Unforgiveness is not just bad for your soul, but also for your body.
We’ve all been deeply hurt in some way—a betrayal by a spouse, a behind-your-back criticism from a friend, hateful judgment from someone at church, a false accusation by a co-worker, unfair treatment by a boss or a parent. And the deeper the hurt, the harder it is and the longer it takes us to forgive. But sometimes we simply don’t forgive. We harbor a grudge. Resentment builds in our hearts. We nurse the offense. As a result, we remain prisoner to our pain and we harm our brain.
When someone hurts us, it’s natural and normal to feel pain. God created our brains to help us survive when we feel threatened. It’s called the fight-flight-freeze response generated in our emotional centers, primarily mediated by two almond shaped clusters of brain cells called the amygdalae.
When the amygdalae are activated, a series of biochemical processes begin. The adrenal glands that lie on top of our kidneys release the stress hormone cortisol into our bodies and the brain releases neurotransmitters into the brain. Those in turn activate part of our nervous system called the sympathetic nervous system. When this system is activated, among other things, our attention gets highly focused on survival, our digestive system stops, our pupils dilate, our saliva glands slow, our blood pressure and heart rate increases, and our muscles are readied for action. Our body prepares itself to fight, flee or freeze.
This process can happen whether or not we are in real danger or whether or not someone really hurts us or we simply perceive that they did.
Unforgiveness can keep our bodies and brains in this state of high alertness and leads to these unhealthy results:
Rumination: We nurse and rehearse the hurt which reinforces our negative emotions and burns the event and pain even deeper into our neuropathways. When we’re not focused on a task, our inner self-talk will often default to rehearsing the painful situation.
Diminished Memory: When we remain stressed for longs periods of time (i.e., we refuse to forgive), cortisol actually causes our brain to atrophy, especially our memory center called the hippocampus.
Amplified Negative Emotions: Prolonged stress also amplifies our amygdalae’s sensitivity making us even more susceptible to further hurt and pain.
Schadenfreude: This concept describes the secret pleasure we feel when we see those who have hurt us experience misfortune themselves.
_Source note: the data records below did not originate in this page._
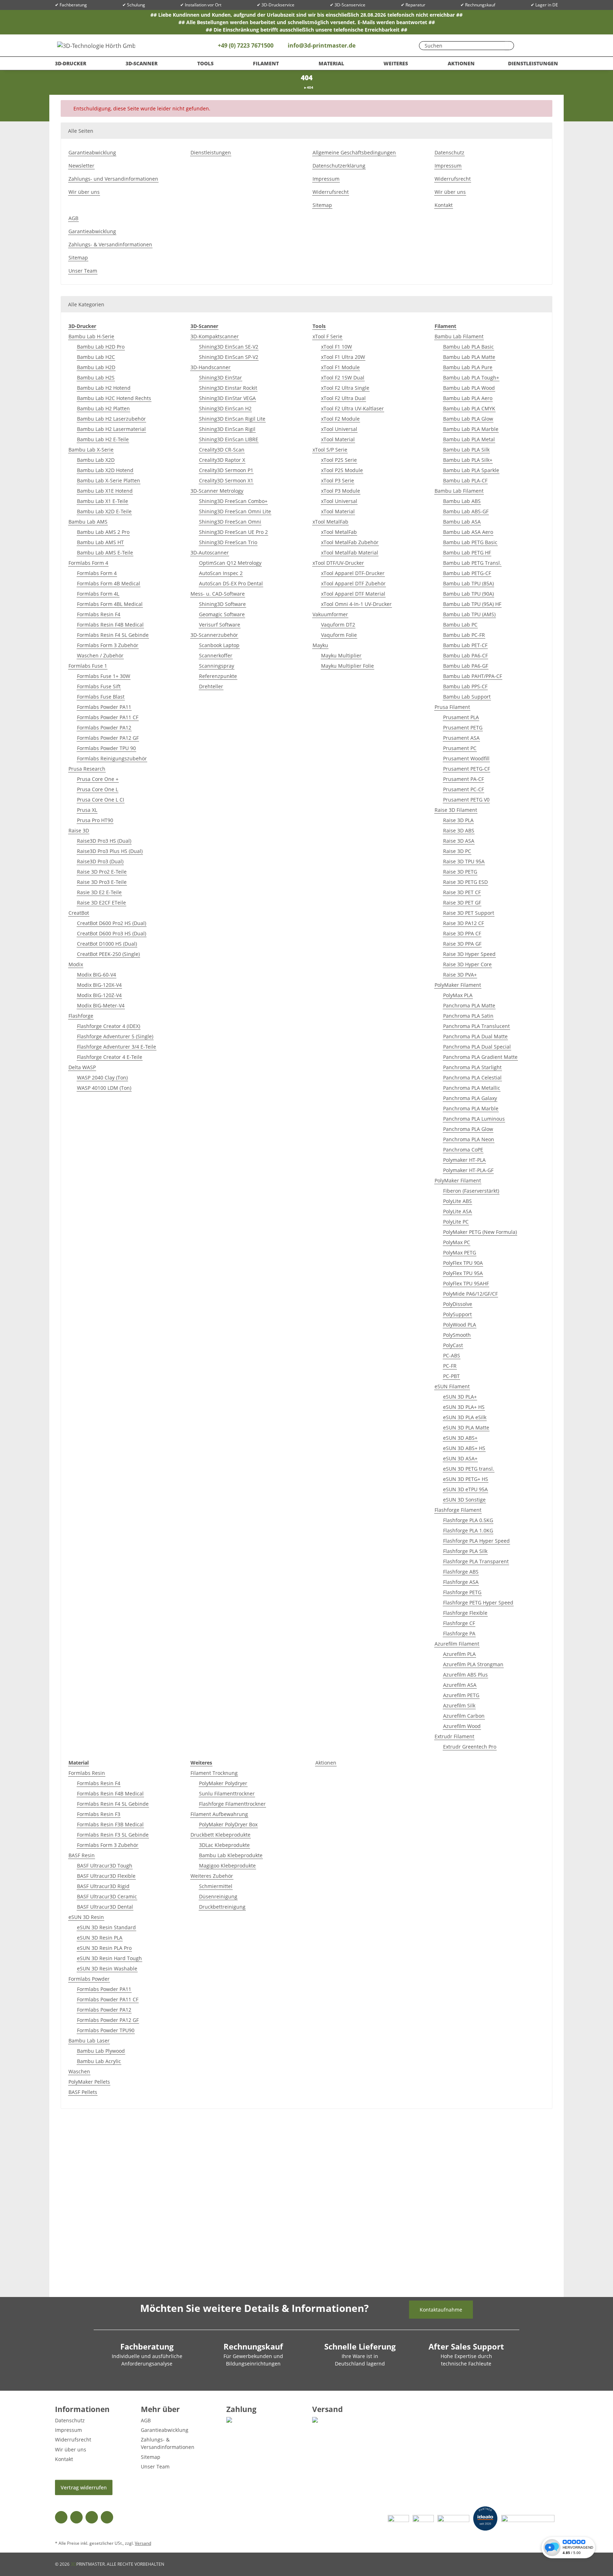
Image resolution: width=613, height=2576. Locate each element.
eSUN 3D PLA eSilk (464, 1417)
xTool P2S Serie (339, 459)
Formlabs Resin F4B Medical (110, 624)
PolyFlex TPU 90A (463, 1262)
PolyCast (453, 1345)
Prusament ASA (461, 737)
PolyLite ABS (457, 1201)
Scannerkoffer (215, 655)
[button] (541, 45)
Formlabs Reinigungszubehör (112, 758)
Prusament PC (459, 748)
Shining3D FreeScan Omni (230, 521)
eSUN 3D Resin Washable (107, 1968)
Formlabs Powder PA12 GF (108, 737)
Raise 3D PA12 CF (463, 923)
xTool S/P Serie (330, 449)
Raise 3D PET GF (462, 902)
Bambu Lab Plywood (101, 2050)
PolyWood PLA (459, 1324)
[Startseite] (302, 87)
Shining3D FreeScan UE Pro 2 (233, 532)
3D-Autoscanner (209, 552)
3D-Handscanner (210, 367)
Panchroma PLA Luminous (474, 1118)
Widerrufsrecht (331, 191)
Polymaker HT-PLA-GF (468, 1170)
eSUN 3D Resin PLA (99, 1937)
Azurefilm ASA (459, 1684)
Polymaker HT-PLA (464, 1159)
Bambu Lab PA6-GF (465, 665)
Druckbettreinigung (222, 1906)
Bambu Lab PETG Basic (470, 542)
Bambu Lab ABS (462, 501)
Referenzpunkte (218, 676)
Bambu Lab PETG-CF (467, 573)
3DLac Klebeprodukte (224, 1845)
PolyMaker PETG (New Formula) (480, 1232)
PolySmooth (457, 1334)
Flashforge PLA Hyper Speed (476, 1540)
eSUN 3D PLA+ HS (464, 1407)
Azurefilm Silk (459, 1705)
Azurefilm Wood (462, 1726)
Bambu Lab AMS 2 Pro (103, 532)
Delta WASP (82, 1067)
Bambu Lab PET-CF (465, 645)
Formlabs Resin (86, 1773)
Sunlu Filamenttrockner (227, 1793)
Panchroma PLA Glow (468, 1129)
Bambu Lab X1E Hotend (105, 490)
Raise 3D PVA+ (460, 974)
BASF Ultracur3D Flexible (106, 1875)
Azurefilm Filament (457, 1643)
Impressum (326, 178)
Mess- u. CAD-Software (217, 593)
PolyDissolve (457, 1304)
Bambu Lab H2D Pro (101, 346)
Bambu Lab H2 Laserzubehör (111, 418)
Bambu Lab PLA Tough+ (471, 377)
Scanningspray (216, 665)
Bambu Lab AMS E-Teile (105, 552)
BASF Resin (81, 1855)
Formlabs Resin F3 (98, 1814)
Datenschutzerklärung (339, 165)
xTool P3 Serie (337, 480)
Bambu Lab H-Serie (91, 336)
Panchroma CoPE (463, 1149)
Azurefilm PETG (461, 1695)
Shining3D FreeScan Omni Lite (235, 511)
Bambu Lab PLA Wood (469, 387)
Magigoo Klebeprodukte (227, 1865)
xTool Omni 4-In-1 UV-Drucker (356, 604)
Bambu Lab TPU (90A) (468, 593)
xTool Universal (339, 429)
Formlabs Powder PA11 (104, 707)
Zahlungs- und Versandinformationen (113, 178)
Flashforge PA (459, 1633)
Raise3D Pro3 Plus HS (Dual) (110, 851)
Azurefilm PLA (459, 1654)
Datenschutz (449, 152)
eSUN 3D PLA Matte (466, 1427)
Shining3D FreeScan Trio (228, 542)
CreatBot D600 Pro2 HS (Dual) (111, 923)
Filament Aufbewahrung (219, 1814)
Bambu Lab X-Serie (91, 449)
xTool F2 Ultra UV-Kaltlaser (352, 408)
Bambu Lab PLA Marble (470, 429)
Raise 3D (78, 830)
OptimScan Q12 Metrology (230, 562)
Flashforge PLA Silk (465, 1551)
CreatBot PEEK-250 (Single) (108, 954)
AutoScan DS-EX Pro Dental (231, 583)
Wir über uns (84, 191)
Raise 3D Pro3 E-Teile (102, 882)
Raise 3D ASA (458, 840)
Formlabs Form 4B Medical (108, 583)
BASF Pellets (82, 2092)
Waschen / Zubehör (100, 655)
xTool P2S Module (342, 470)
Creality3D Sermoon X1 (226, 480)
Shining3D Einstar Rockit (228, 387)
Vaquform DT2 (338, 624)
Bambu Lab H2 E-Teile (103, 439)
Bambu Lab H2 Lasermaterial (111, 429)
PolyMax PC (456, 1242)
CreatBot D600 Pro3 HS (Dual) (111, 933)
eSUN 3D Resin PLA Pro (104, 1948)
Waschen (79, 2071)
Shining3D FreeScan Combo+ (233, 501)
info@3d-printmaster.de (321, 45)
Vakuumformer (330, 614)
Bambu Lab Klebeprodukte (231, 1855)
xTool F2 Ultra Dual (343, 398)
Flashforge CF (459, 1623)
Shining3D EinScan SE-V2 (228, 346)
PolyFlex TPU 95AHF (466, 1283)
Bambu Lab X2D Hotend (105, 470)
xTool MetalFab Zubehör (350, 542)
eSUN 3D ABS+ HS (464, 1448)
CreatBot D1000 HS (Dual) (107, 943)
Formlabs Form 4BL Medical (110, 604)
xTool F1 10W (336, 346)
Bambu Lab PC (460, 624)
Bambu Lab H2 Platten (103, 408)
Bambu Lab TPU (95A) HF (472, 604)
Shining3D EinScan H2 (225, 408)
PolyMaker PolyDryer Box (228, 1824)
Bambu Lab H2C (96, 357)
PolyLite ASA (457, 1211)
It actually causes our brain to produce the pleasure neurotransmitter dopamine. It actually feels good to see bad things happen to those we don’t forgive. It’s the opposite of praying for your enemies, which Jesus commanded us to do. So, unforgiveness not only keeps us chained to our offender, but it profoundly affects our bodies and brains.
So what can we do? Consider these insights to forgive those who have hurt you.
1. First, admit the pain. When we name a painful emotion (not stuffing or rehearsing it) we actually decrease that negative emotion’s intensity.
2. Journal. Processing our pain through writing it down can lessen the pain and help us gain better perspective. However, don’t let journaling become another way to rehearse and reinforce your pain. Through journaling seek to gain God’s perspective and healing.
3. Begin to choose to forgive the person. Notice that I used the word “begin.” Some offenses can be quickly forgiven. Some may take a long time to fully forgive. Forgiveness is a process. The deeper the pain, the longer it takes. It’s not so much forgive and forget. Rather, true forgiveness is more like remembering it less and less.
4. Draw deeply from God’s grace. At the root of the Christian faith lies grace, receiving God’s grace and extending it to others who have hurt us.
The Apostle Paul reminded us in Colossians 3:13 to forgive others as Jesus has forgiven us:
“Bear with each other and forgive whatever grievances you may have against one another. Forgive as the Lord forgave you.”